Reproduce each of the following records verbatim, line for line.

### Data listing:
┌────────
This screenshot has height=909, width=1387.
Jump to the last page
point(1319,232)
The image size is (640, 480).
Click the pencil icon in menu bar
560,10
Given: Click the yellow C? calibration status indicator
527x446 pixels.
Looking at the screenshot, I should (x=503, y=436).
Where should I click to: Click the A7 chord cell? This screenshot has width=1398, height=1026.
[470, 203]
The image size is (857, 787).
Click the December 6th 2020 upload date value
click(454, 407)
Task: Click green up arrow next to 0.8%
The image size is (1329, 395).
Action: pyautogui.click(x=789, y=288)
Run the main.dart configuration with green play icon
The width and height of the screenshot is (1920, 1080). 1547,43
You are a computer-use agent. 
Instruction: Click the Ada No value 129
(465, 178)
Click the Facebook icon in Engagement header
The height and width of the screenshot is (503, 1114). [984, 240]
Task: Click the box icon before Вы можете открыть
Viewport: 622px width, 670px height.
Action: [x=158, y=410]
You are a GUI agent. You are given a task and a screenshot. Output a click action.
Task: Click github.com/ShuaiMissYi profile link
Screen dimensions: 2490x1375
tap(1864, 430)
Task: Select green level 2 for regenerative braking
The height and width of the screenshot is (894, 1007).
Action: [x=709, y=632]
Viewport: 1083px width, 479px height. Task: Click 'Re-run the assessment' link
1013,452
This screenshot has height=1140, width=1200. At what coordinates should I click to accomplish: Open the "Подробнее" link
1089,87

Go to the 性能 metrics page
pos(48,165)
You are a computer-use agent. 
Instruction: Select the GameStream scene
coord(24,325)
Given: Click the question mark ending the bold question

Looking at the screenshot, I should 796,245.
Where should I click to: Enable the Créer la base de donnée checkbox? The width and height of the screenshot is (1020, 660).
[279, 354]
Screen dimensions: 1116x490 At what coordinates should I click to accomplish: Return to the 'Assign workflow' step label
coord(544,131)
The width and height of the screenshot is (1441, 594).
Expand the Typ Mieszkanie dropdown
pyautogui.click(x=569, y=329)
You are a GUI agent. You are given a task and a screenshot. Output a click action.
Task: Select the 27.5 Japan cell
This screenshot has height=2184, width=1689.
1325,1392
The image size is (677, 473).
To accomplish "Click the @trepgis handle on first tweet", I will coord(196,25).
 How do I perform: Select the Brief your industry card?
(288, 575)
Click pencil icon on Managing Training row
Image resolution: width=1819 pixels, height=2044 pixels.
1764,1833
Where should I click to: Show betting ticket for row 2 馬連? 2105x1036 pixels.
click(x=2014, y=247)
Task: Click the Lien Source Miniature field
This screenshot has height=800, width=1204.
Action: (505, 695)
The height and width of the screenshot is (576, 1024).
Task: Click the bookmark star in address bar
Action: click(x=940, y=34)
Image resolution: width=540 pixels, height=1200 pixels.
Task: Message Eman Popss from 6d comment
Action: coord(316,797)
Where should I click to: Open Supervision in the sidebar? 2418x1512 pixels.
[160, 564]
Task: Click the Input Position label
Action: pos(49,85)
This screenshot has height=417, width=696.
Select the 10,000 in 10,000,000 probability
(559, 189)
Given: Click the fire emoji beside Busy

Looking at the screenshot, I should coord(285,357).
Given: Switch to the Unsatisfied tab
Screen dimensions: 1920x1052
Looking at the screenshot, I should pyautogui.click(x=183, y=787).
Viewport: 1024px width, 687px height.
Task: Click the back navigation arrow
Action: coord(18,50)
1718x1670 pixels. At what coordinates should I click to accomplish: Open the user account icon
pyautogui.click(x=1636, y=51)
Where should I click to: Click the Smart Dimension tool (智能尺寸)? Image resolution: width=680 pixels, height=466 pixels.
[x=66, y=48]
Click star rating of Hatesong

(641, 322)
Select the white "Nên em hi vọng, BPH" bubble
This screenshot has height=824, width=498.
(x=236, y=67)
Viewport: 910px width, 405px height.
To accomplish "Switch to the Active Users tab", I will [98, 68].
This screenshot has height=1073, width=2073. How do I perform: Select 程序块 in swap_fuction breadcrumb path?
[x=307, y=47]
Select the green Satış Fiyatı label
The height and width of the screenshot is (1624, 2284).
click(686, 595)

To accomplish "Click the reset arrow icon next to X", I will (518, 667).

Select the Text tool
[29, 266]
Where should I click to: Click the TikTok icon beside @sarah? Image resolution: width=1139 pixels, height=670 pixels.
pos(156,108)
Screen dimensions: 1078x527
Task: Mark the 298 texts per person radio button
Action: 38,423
└────────
### Task response:
This screenshot has height=909, width=1387.
Jump to the last page
point(1319,232)
The image size is (640, 480).
Click the pencil icon in menu bar
560,10
Given: Click the yellow C? calibration status indicator
527x446 pixels.
Looking at the screenshot, I should (x=503, y=436).
Where should I click to: Click the A7 chord cell? This screenshot has width=1398, height=1026.
[470, 203]
The image size is (857, 787).
Click the December 6th 2020 upload date value
click(454, 407)
Task: Click green up arrow next to 0.8%
The image size is (1329, 395).
Action: pyautogui.click(x=789, y=288)
Run the main.dart configuration with green play icon
The width and height of the screenshot is (1920, 1080). 1547,43
You are a computer-use agent. 
Instruction: Click the Ada No value 129
(465, 178)
Click the Facebook icon in Engagement header
The height and width of the screenshot is (503, 1114). [984, 240]
Task: Click the box icon before Вы можете открыть
Viewport: 622px width, 670px height.
Action: [x=158, y=410]
You are a GUI agent. You are given a task and a screenshot. Output a click action.
Task: Click github.com/ShuaiMissYi profile link
Screen dimensions: 2490x1375
tap(1864, 430)
Task: Select green level 2 for regenerative braking
The height and width of the screenshot is (894, 1007).
Action: [x=709, y=632]
Viewport: 1083px width, 479px height. Task: Click 'Re-run the assessment' link
1013,452
This screenshot has height=1140, width=1200. At what coordinates should I click to accomplish: Open the "Подробнее" link
1089,87

Go to the 性能 metrics page
pos(48,165)
You are a computer-use agent. 
Instruction: Select the GameStream scene
coord(24,325)
Given: Click the question mark ending the bold question

Looking at the screenshot, I should 796,245.
Where should I click to: Enable the Créer la base de donnée checkbox? The width and height of the screenshot is (1020, 660).
[279, 354]
Screen dimensions: 1116x490 At what coordinates should I click to accomplish: Return to the 'Assign workflow' step label
coord(544,131)
The width and height of the screenshot is (1441, 594).
Expand the Typ Mieszkanie dropdown
pyautogui.click(x=569, y=329)
You are a GUI agent. You are given a task and a screenshot. Output a click action.
Task: Select the 27.5 Japan cell
This screenshot has height=2184, width=1689.
1325,1392
The image size is (677, 473).
To accomplish "Click the @trepgis handle on first tweet", I will coord(196,25).
 How do I perform: Select the Brief your industry card?
(288, 575)
Click pencil icon on Managing Training row
Image resolution: width=1819 pixels, height=2044 pixels.
1764,1833
Where should I click to: Show betting ticket for row 2 馬連? 2105x1036 pixels.
click(x=2014, y=247)
Task: Click the Lien Source Miniature field
This screenshot has height=800, width=1204.
Action: (505, 695)
The height and width of the screenshot is (576, 1024).
Task: Click the bookmark star in address bar
Action: click(x=940, y=34)
Image resolution: width=540 pixels, height=1200 pixels.
Task: Message Eman Popss from 6d comment
Action: coord(316,797)
Where should I click to: Open Supervision in the sidebar? 2418x1512 pixels.
[160, 564]
Task: Click the Input Position label
Action: pos(49,85)
This screenshot has height=417, width=696.
Select the 10,000 in 10,000,000 probability
(559, 189)
Given: Click the fire emoji beside Busy

Looking at the screenshot, I should coord(285,357).
Given: Switch to the Unsatisfied tab
Screen dimensions: 1920x1052
Looking at the screenshot, I should pyautogui.click(x=183, y=787).
Viewport: 1024px width, 687px height.
Task: Click the back navigation arrow
Action: coord(18,50)
1718x1670 pixels. At what coordinates should I click to accomplish: Open the user account icon
pyautogui.click(x=1636, y=51)
Where should I click to: Click the Smart Dimension tool (智能尺寸)? Image resolution: width=680 pixels, height=466 pixels.
[x=66, y=48]
Click star rating of Hatesong

(641, 322)
Select the white "Nên em hi vọng, BPH" bubble
This screenshot has height=824, width=498.
(x=236, y=67)
Viewport: 910px width, 405px height.
To accomplish "Switch to the Active Users tab", I will [98, 68].
This screenshot has height=1073, width=2073. How do I perform: Select 程序块 in swap_fuction breadcrumb path?
[x=307, y=47]
Select the green Satış Fiyatı label
The height and width of the screenshot is (1624, 2284).
click(686, 595)

To accomplish "Click the reset arrow icon next to X", I will (518, 667).

Select the Text tool
[29, 266]
Where should I click to: Click the TikTok icon beside @sarah? Image resolution: width=1139 pixels, height=670 pixels.
pos(156,108)
Screen dimensions: 1078x527
Task: Mark the 298 texts per person radio button
Action: 38,423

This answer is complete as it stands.